Abstract
Somatostatin mediates inhibitory functions through five G protein–coupled somatostatin receptors (sst1-5). We used immunohistochemistry, immunofluorescence, and RT-PCR to determine the presence of somatostatin receptors sst1, sst2A, sst2B, sst3, sst4, and sst5 in normal and IgA nephropathy human kidney. All somatostatin receptors were detected in the thin tubules (distal convoluted tubules and loops of Henle) and thick tubules (proximal convoluted tubules) in the tissue sections from nephrectomy and biopsy samples. Immunopositive sst1 and sst4 staining was more condensed in the cytoplasm of tubular epithelial cells. In normal kidney tissue sections, podocytes and mesangial cells in the glomeruli stained for sst1, sst2B, sst4 and sst5, and stained weakly for sst3. In IgA kidney tissue, the expression of somatostatin receptors was significantly increased with particular immmunopositive staining for sst1, sst2B, sst4, and sst5 within glomeruli. In the epithelial cells, the staining for sst2B and sst4 in proximal tubules and sst1, sst2B, and sst5 in distal tubules was increased. The mRNA expression of sst1-5 was also detected by RT-PCR. Somatostatin and all five receptor subtypes were ubiquitously distributed in normal kidney and IgA nephropathy. The increased expression of somatostatin receptors in IgA nephropathy kidney might be the potential pathogenesis of inflammatory renal disease.
S
The biological effects of somatostatin are exerted through binding to the G protein–coupled somatostatin receptors (sst) in the plasma membrane (Schonbrunn and Tashjian 1978; Krantic 2000; Weckbecker et al. 2003).
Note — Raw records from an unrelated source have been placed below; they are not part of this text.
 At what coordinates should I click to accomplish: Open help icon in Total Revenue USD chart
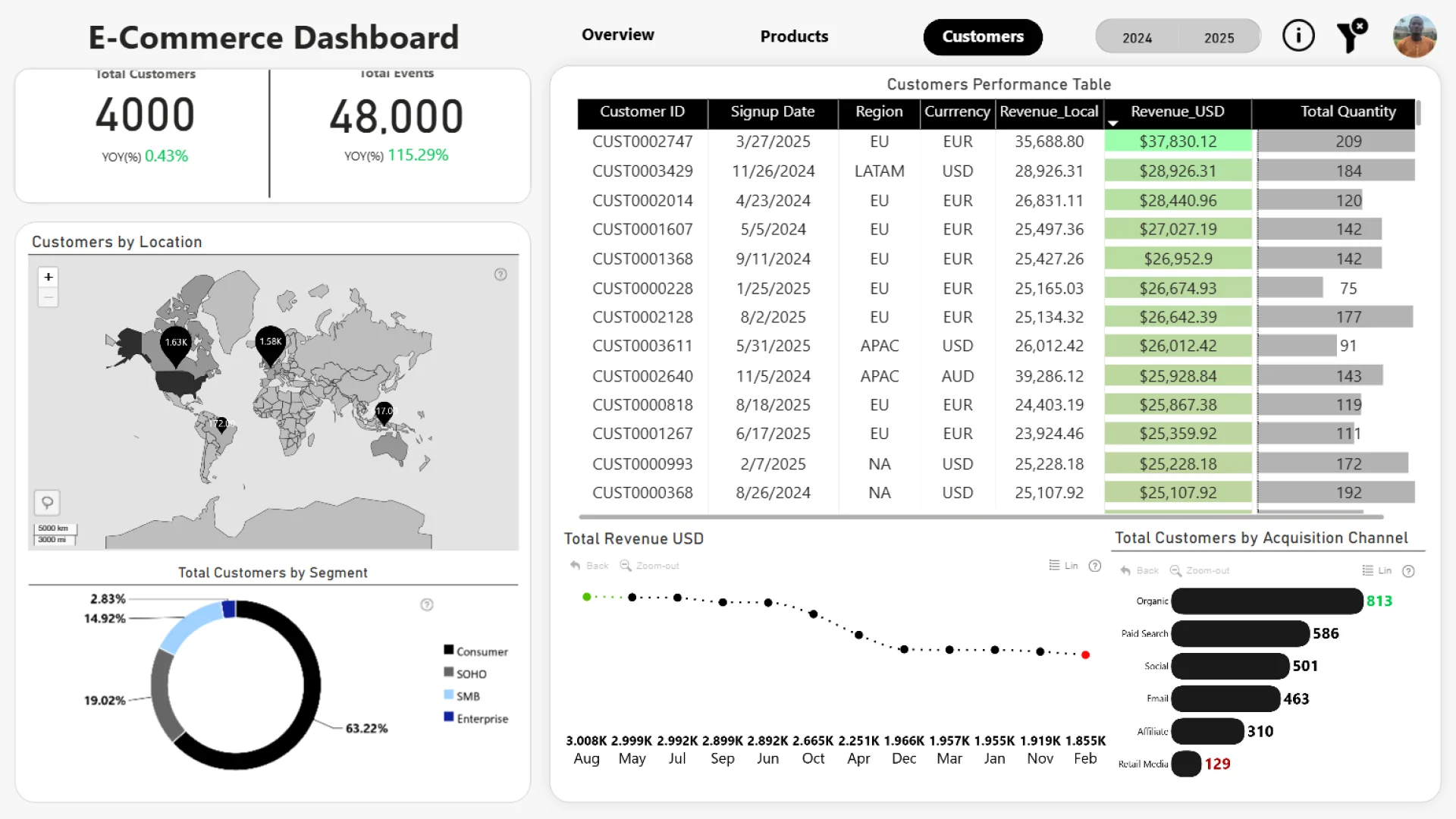[1095, 566]
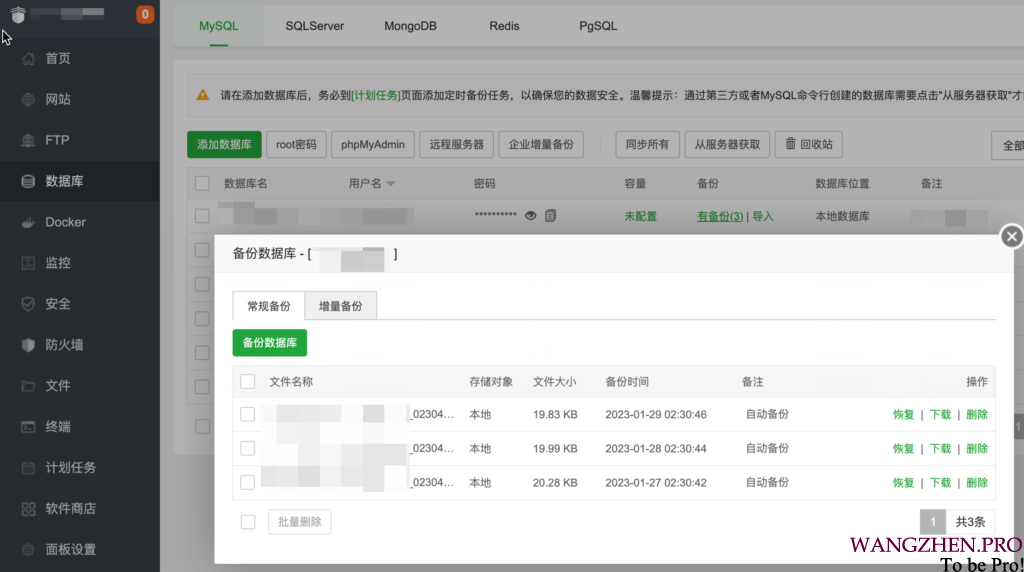
Task: Open the 软件商店 app store grid icon
Action: click(28, 509)
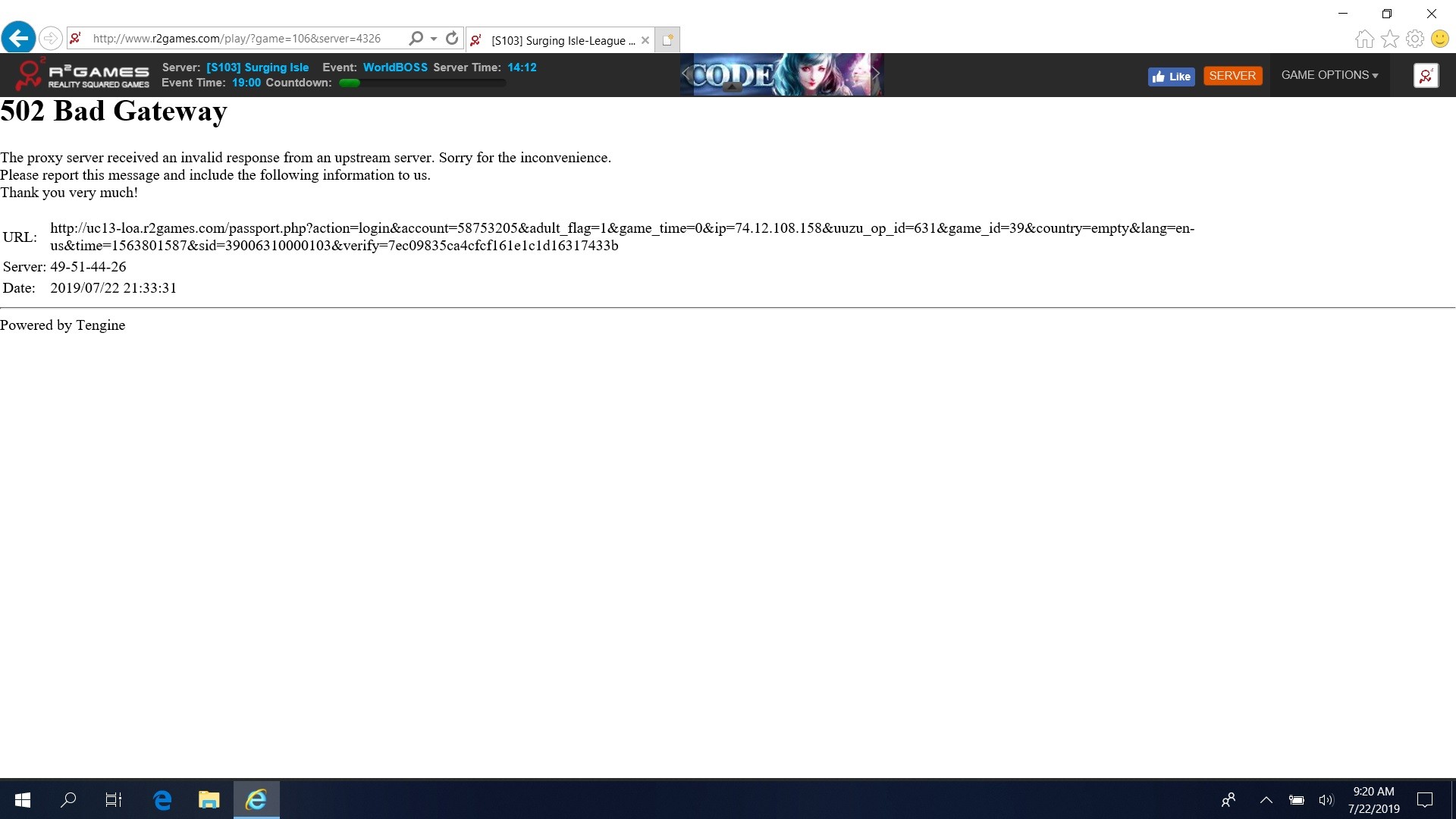Click the R2Games avatar icon at right
1456x819 pixels.
1426,75
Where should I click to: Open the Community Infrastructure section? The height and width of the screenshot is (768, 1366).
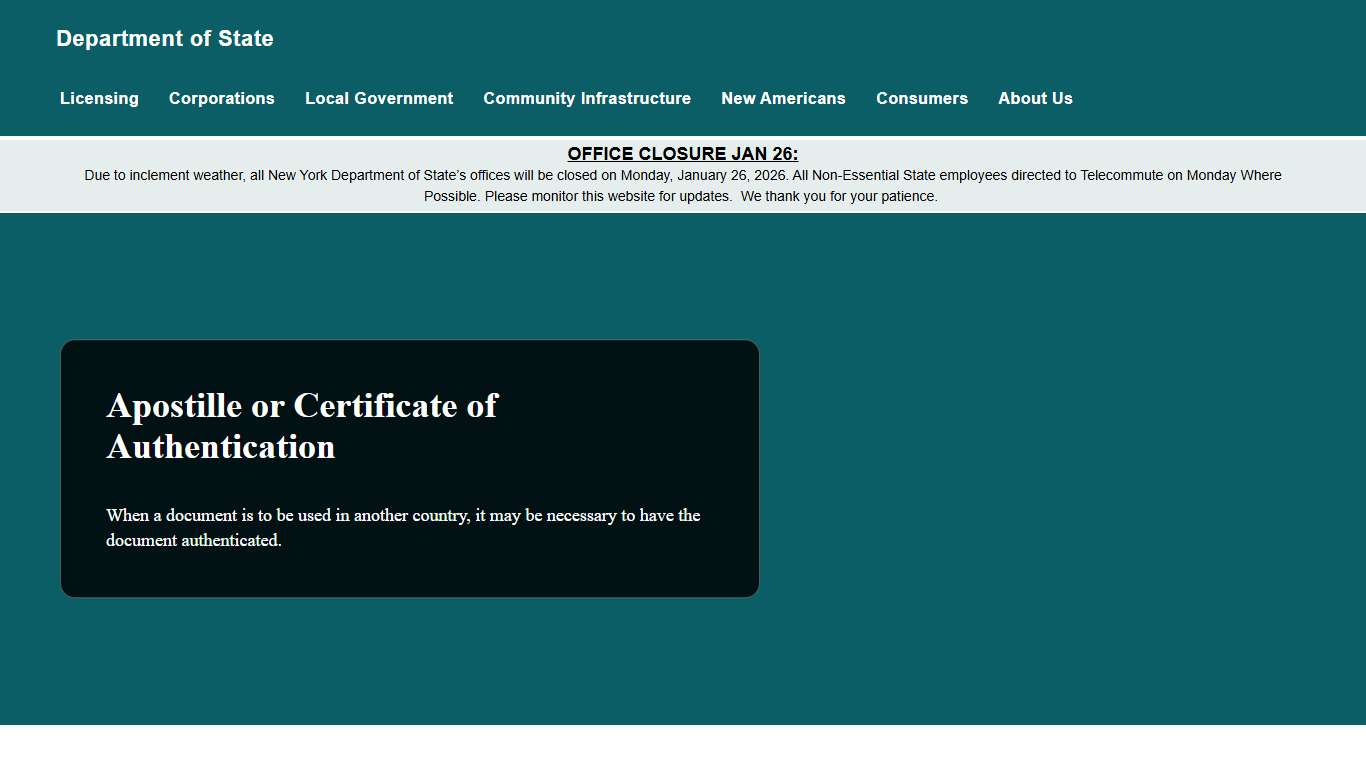(587, 98)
Five isoforms of sst including the spliced variants (sst2A and sst2B) have been identified (Benali et al. 2000; Moller et al. 2003). They belong to the heptahelical family of G protein–coupled receptors and have high affinity binding with endogenous somatostatin. A series of synthetic somatostatin analogs with different affinity for the subtypes have been developed for research and clinical use (Moller et al. 2003; Weckbecker et al. 2003), though the internalization of ssts evoked by agonists may abrogate their effects (Kreienkamp et al. 1998; Cescato et al. 2006; Roosterman et al. 2007). The signaling pathways for the different ssts are thought to vary and are likely to explain why the activation of different ssts displays disparate effects, such as anti-proliferation and anti-angiogenesis effects (Bruns et al. 1994; Danesi et al. 1997), whereas others, such as sst3, are involved in apoptosis induction (Sharma et al. 1996; Moller et al. 2003). These processes of cell proliferation, apoptosis, and angiogenesis are important in renal hemodynamics and function.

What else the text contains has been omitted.